» **EXERCISE REQUIREMENTS**
Below are the entries to work from; restate word for word the portion that opens with the line containing "You are a GUI" and closes with the line containing "Task: Tap the shiny ore 540/40000 counter", keeping both.

» **DATA FOR ANALYSIS**
# # #

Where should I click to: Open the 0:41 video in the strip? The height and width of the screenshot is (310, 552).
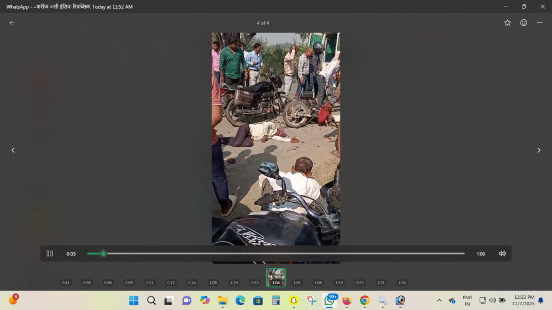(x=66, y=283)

# # #

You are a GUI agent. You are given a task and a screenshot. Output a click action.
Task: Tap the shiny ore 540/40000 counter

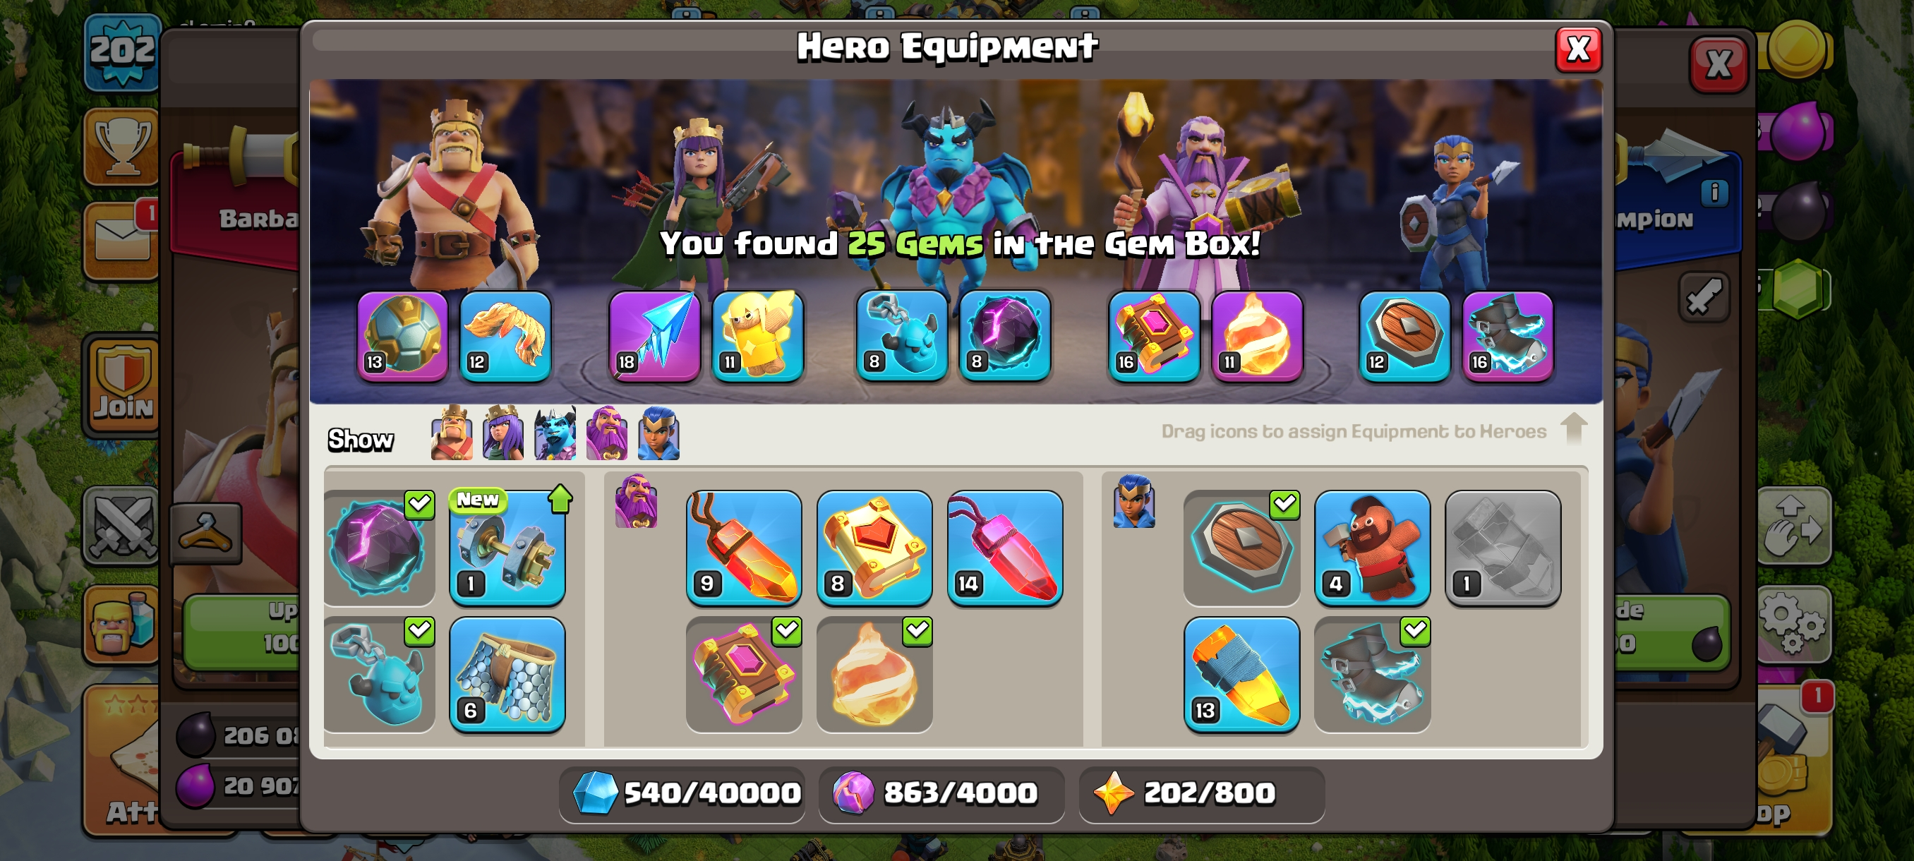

# # #

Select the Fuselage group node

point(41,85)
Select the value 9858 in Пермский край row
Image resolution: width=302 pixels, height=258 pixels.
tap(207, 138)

# # #

» **TASK SOLUTION**
You are a GUI agent. You are given a task and a screenshot. Output a click action.
Task: Tap the shiny ore 540/40000 counter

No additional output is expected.